A giugno l’indice del clima di fiducia delle imprese italiane scende da 80,2 di maggio a 76,1. Lo comunica l’Istat spiegando che il calo è dovuto al peggioramento della fiducia delle imprese dei settori delle costruzioni, dei servizi di mercato e del commercio al dettagli, mentre migliora il clima di fiducia nelle imprese manifatturiere.
L’indice del clima di fiducia delle imprese manifatturiere aumenta, passando da 88,7 di maggio a 90,2. I giudizi sugli ordini migliorano (da -43 a -39, il saldo) e le attese di produzione rimangono stabili a -2. Il saldo relativo ai giudizi sulle scorte di magazzino rimane stabile a 1.
L’analisi del clima di fiducia per raggruppamenti principali di industrie indica un miglioramento dell’indicatore nei beni intermedi (da 88,5 a 89,7) e nei beni strumentali (da 87,4 a 90,8) e un lieve peggioramento nei beni di consumo (da 91,5 a 91,1).
L’indice del clima di fiducia delle imprese di costruzione scende da 81 di maggio a 71. Peggiorano sia i giudizi sugli ordini e i piani di costruzione sia le attese sull’occupazione (i saldi diminuiscono rispettivamente da -49 a -56 e da -13 a -27).

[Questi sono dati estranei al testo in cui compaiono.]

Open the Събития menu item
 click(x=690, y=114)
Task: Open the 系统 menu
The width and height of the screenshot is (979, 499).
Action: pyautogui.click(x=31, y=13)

L’indice del clima di fiducia delle imprese dei servizi di mercato scende da 76,4 di maggio a 70,6. Si riducono i saldi dei giudizi e delle attese sugli ordini (rispettivamente da -25 a -29 e da -12 a -17) e peggiorano le attese sull’andamento generale dell’economia italiana (da -42 a -50 il saldo).
Nel commercio al dettaglio, l’indice del clima di fiducia scende lievemente, da 80,8 di maggio a 80,7. L’indice aumenta nella grande distribuzione (da 70,8 a 80) e diminuisce nella distribuzione tradizionale (da 90 a 84,4).